Ao contrário do marido, Frida não usava a arte como arma política e, no entanto, em oposição a Diego, que pendia entre o poder e a fé na revolução, entre os Estados Unidos e a União Soviética, manteve sempre a mesma admiração simples pelas figuras de Lênin e Stálin. "Para Frida, a arte não é nem um meio de comunicação, nem uma simbologia. É, literalmente, o único meio de ser ela mesma, de existir, de sobreviver à ruína dos sentimentos e do corpo", escreve La Clézio.
Combate interior
Pintar, para Frida, era a exteriorização de seu combate interior.
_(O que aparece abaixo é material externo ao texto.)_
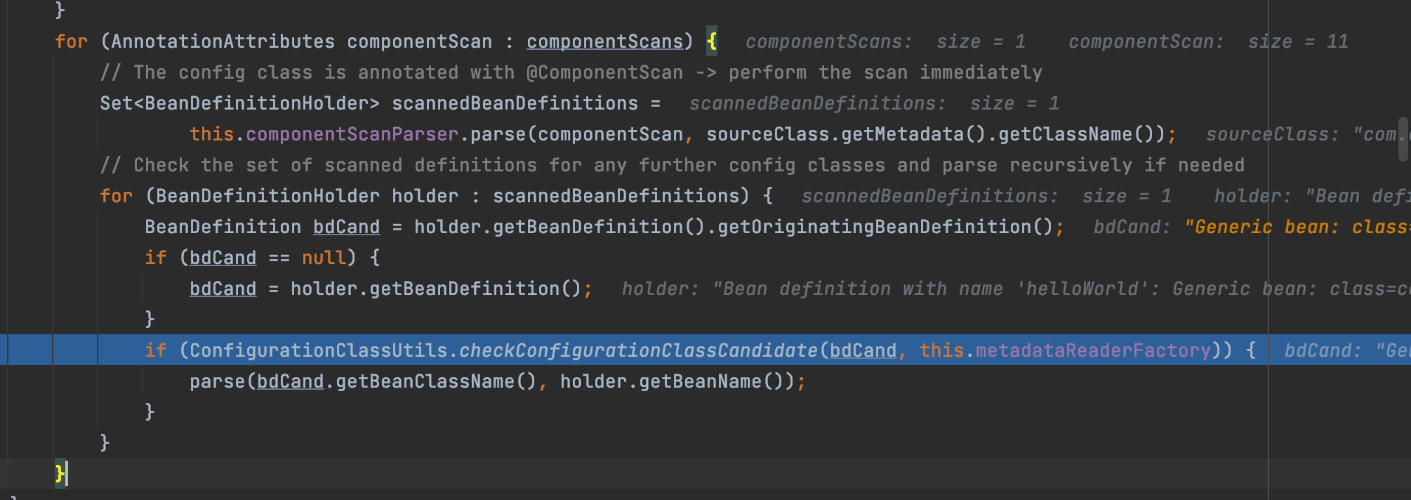1411x500 pixels.
Task: Click the comment mentioning @ComponentScan
Action: point(570,72)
Em sua telas, ela falava da sua solidão; da dor física que a acometeu desde o acidente no qual uma barra de ferro transpassou o seu corpo pela vagina; da incapacidade de ser mãe causada pelo acidente e por sua própria conformação física; dos ferimentos do amor próprio causadas pelas traições do marido (inclusive com sua irmã, Cristina); da dificuldade de ser mulher em uma sociedade machista.
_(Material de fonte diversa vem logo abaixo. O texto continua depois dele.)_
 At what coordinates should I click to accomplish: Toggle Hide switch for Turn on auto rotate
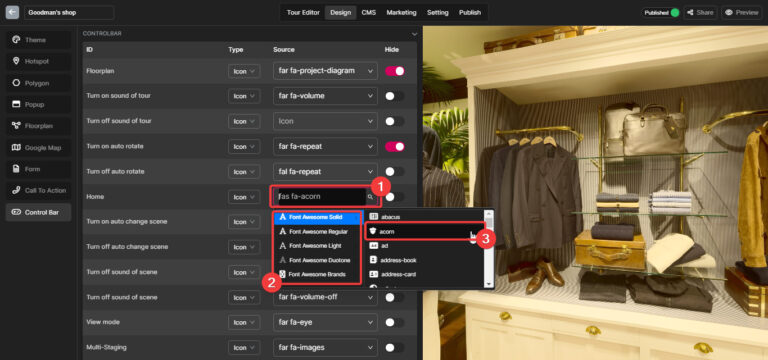point(395,146)
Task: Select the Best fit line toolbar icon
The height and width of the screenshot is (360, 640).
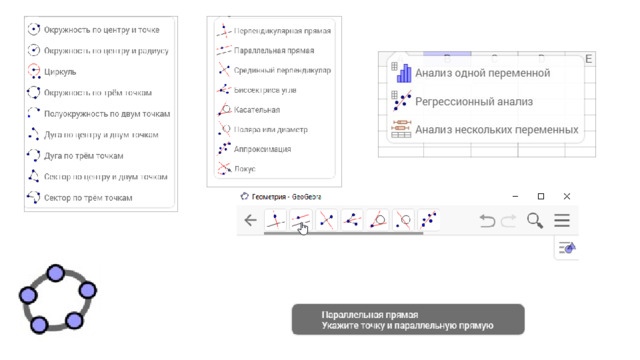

Os autorretratos do amado pai fotógrafo, um dos capítulos mais interessante da fotobiografia publicada pela Cosac Naify, fascinam Frida e foram retomados com ainda mais intensidade por uma artista acamada, já à beira da morte, que se retratava diante de espelhos, na sua adorada Casa Azul, em Coyoacán, bairro na cidade do México, enquanto Rivera, do lado de fora, "continua envolvido no tumulto do mundo".
Ela, que em 1944 havia se retratado com o torso nu, amparado por um colete e uma coluna romana partida no lugar da sua frágil coluna vertebral, na tela "A Coluna Partida", enche-se de esperanças com as cirurgias médicas e pinta quadros como "Árvore da Esperança", de 1946, no qual aparece sentada ao lado de si mesma deitada em uma ma ca, em meio a um deserto de Sol e Lua impiedosos.
A parceria artística e amorosa, interrompida algumas vezes, mas sempre retomada, se dilui quando, Frida morre, aos 47 anos, alguns meses após a realização de uma grande retrospectiva de suas obras no Instituto de Belas Artes. Rivera continua seu trabalho incansável de porta-voz dos "povos oprimidos, revolucionário intransigente e provocador", mas morre três anos depois, em 1957, de acidente vascular cerebral.
Le Clézio lembra que, por coincidência, "seus últimos quadros são os mesmos que Frida pintou antes de morrer, as melancias com a carne cor de sangue, entregues como uma último sacrifício".